BEGIN EXCERPTED DATA

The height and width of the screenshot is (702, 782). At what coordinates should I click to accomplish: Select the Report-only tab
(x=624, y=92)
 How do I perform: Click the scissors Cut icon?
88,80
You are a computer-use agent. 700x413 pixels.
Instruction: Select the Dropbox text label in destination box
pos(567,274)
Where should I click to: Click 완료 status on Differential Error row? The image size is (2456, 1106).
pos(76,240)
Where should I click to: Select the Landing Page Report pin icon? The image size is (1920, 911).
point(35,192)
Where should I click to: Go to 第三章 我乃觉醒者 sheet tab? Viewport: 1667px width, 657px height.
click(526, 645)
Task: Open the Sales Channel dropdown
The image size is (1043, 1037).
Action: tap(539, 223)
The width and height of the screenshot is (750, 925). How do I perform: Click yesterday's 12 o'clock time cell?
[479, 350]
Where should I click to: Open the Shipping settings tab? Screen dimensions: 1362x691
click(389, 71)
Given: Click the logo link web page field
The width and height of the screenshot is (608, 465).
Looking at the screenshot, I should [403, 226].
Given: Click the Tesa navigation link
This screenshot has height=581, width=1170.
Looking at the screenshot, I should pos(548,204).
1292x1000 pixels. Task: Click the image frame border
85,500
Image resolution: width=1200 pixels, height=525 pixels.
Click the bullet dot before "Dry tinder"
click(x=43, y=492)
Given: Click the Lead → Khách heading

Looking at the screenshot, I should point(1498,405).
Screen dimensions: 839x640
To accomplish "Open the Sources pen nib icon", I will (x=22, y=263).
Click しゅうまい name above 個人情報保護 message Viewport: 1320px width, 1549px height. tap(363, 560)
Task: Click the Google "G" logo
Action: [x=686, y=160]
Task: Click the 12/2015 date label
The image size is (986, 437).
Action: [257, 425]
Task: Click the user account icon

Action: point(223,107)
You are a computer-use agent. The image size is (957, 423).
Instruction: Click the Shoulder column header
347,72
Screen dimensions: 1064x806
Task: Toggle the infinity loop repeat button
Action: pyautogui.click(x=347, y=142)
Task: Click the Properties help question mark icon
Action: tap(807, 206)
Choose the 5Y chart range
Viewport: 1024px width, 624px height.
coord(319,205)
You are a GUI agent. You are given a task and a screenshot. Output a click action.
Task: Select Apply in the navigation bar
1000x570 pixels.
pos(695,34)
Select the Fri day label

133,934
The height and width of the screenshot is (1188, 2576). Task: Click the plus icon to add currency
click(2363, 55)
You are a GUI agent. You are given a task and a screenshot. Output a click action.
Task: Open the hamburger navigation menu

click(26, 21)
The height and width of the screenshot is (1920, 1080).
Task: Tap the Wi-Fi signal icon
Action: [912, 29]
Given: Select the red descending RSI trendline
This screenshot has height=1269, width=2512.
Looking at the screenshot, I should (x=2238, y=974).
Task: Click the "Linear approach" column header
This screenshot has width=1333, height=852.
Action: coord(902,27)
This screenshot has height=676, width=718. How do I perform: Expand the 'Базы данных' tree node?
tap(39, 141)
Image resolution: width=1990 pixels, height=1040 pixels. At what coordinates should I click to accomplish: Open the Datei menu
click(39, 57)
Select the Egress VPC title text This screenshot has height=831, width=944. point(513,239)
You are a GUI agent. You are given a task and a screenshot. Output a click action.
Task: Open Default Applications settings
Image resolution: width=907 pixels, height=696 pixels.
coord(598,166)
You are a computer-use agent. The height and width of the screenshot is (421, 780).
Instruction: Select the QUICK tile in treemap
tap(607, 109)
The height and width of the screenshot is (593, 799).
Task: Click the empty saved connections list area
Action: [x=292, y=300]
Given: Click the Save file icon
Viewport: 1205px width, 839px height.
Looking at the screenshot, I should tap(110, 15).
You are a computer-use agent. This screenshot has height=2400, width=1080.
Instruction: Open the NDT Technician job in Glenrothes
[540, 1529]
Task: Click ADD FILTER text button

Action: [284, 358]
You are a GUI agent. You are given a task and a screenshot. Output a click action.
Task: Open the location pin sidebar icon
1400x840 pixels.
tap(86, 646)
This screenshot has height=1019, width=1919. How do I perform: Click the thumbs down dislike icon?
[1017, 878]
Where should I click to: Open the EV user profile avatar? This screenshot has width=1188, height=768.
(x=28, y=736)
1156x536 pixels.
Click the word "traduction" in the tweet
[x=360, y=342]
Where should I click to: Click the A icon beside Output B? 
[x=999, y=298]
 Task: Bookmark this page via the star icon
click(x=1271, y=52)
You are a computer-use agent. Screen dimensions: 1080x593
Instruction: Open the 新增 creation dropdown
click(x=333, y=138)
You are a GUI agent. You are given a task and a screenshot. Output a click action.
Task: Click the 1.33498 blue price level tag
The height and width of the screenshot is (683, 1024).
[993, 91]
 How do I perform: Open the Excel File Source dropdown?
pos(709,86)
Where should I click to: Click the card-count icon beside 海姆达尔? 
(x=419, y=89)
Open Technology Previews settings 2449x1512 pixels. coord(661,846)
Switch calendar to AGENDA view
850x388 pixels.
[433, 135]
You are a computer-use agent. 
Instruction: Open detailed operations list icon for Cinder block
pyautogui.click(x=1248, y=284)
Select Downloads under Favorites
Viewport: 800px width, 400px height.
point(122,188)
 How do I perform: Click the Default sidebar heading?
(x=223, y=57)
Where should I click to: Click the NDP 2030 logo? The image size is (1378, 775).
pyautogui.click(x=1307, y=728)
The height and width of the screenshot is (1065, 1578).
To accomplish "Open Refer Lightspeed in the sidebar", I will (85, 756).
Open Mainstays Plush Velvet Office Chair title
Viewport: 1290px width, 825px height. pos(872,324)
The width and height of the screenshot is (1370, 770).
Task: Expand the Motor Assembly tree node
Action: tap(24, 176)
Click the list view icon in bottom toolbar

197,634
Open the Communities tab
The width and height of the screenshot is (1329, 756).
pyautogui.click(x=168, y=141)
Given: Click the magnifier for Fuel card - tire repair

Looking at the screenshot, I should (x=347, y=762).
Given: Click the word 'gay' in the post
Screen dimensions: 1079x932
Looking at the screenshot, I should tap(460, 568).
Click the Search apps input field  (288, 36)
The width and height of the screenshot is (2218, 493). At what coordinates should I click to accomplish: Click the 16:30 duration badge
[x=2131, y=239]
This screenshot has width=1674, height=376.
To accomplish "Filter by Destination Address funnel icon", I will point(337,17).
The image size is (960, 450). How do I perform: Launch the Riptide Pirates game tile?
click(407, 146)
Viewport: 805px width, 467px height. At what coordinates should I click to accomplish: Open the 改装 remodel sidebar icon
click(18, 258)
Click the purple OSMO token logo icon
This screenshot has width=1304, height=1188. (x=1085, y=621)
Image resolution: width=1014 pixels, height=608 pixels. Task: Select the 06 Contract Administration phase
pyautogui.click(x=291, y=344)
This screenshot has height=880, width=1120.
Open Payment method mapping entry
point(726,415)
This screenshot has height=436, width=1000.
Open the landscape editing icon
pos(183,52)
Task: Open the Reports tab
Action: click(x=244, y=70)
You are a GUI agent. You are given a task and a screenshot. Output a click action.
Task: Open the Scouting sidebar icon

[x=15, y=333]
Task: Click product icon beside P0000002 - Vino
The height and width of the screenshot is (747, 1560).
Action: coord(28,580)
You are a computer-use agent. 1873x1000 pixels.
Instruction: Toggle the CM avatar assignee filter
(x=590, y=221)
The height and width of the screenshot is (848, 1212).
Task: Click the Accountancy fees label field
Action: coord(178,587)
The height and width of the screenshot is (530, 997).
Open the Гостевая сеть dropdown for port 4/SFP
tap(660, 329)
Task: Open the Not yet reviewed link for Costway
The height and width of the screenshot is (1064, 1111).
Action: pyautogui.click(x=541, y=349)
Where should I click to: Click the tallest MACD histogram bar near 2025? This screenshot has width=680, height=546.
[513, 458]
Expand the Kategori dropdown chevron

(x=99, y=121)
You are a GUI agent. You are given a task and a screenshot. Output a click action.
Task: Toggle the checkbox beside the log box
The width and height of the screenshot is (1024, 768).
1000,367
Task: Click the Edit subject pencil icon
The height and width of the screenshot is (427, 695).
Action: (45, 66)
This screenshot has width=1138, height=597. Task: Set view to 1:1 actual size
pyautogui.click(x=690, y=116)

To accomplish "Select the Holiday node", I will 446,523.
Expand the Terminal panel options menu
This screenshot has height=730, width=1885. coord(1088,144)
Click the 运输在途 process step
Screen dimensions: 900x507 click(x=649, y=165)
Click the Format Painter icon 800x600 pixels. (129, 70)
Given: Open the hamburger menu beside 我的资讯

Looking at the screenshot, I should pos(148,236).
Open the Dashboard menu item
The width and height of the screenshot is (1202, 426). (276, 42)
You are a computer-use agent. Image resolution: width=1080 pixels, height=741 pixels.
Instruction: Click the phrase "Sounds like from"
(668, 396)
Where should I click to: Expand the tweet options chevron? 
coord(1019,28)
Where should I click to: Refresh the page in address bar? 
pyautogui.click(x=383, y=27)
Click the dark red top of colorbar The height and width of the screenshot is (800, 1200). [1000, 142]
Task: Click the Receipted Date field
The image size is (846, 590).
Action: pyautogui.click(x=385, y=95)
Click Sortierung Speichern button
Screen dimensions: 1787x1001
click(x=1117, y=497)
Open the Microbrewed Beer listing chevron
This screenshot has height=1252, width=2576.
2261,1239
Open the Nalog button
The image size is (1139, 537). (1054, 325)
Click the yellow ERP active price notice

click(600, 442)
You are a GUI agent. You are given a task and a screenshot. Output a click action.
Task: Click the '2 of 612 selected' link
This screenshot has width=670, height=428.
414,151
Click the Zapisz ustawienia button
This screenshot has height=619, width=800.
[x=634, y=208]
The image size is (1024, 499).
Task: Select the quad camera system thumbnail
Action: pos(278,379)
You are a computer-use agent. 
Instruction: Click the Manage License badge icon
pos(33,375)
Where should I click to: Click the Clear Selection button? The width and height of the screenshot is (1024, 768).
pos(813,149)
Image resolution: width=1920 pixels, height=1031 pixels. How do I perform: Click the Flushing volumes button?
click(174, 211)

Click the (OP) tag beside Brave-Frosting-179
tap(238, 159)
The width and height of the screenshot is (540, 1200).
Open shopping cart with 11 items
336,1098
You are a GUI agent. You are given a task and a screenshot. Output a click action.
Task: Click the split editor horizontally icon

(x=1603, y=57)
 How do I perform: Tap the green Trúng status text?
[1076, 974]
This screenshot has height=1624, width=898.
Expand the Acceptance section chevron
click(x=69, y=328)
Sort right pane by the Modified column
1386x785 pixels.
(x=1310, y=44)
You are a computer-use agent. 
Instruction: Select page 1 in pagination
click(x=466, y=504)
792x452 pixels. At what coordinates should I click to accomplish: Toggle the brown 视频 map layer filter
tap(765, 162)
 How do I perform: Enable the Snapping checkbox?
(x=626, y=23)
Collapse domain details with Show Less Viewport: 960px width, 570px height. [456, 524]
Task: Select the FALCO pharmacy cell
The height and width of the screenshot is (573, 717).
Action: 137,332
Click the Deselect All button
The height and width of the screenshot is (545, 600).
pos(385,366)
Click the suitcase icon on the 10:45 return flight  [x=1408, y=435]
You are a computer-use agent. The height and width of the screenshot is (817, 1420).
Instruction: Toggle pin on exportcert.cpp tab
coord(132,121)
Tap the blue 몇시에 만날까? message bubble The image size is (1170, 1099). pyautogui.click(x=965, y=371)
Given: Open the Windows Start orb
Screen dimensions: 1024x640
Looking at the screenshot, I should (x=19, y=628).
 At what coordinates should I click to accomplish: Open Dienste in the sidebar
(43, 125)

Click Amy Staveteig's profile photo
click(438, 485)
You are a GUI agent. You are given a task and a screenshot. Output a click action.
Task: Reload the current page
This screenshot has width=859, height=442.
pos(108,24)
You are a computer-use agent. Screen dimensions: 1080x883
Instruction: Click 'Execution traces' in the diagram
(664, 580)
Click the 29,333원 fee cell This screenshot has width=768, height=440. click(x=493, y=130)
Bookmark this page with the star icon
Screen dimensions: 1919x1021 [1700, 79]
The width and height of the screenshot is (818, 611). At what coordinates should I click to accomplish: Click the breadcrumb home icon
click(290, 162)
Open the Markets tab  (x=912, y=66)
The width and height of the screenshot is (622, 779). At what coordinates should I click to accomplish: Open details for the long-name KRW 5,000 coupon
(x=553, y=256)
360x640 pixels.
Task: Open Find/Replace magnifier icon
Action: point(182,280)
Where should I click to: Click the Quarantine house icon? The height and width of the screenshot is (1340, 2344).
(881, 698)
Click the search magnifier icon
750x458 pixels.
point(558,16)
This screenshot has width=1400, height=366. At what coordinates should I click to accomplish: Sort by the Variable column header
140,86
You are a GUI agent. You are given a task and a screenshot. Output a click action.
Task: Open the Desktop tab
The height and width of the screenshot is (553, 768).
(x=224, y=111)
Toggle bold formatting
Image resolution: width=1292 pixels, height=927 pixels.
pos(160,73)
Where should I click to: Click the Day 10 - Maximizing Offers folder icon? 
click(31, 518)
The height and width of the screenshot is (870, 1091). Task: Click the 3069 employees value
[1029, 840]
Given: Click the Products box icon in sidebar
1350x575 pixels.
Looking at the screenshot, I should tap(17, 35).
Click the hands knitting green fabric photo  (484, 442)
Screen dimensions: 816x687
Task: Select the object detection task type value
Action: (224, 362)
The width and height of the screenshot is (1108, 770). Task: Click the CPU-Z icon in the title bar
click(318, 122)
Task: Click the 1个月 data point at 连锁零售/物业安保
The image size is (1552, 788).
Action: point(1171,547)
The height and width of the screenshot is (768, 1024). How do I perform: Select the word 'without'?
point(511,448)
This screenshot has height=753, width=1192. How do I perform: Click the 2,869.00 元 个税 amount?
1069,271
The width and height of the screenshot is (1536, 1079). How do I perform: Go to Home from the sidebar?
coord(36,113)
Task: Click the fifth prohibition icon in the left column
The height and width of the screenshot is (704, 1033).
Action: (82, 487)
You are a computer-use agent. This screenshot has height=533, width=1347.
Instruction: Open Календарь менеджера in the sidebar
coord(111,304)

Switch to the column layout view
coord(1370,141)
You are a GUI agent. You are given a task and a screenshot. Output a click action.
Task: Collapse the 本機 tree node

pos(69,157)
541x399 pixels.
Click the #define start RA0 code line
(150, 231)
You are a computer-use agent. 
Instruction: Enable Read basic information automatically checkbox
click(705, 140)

END EXCERPTED DATA

◆ **PROBLEM REQUIREMENTS**
Copy each line of the material where "blue" is found.

◆ **SOLUTION TO THE EXERCISE**
Task: Click the 1.33498 blue price level tag
Tap the blue 몇시에 만날까? message bubble The image size is (1170, 1099). pyautogui.click(x=965, y=371)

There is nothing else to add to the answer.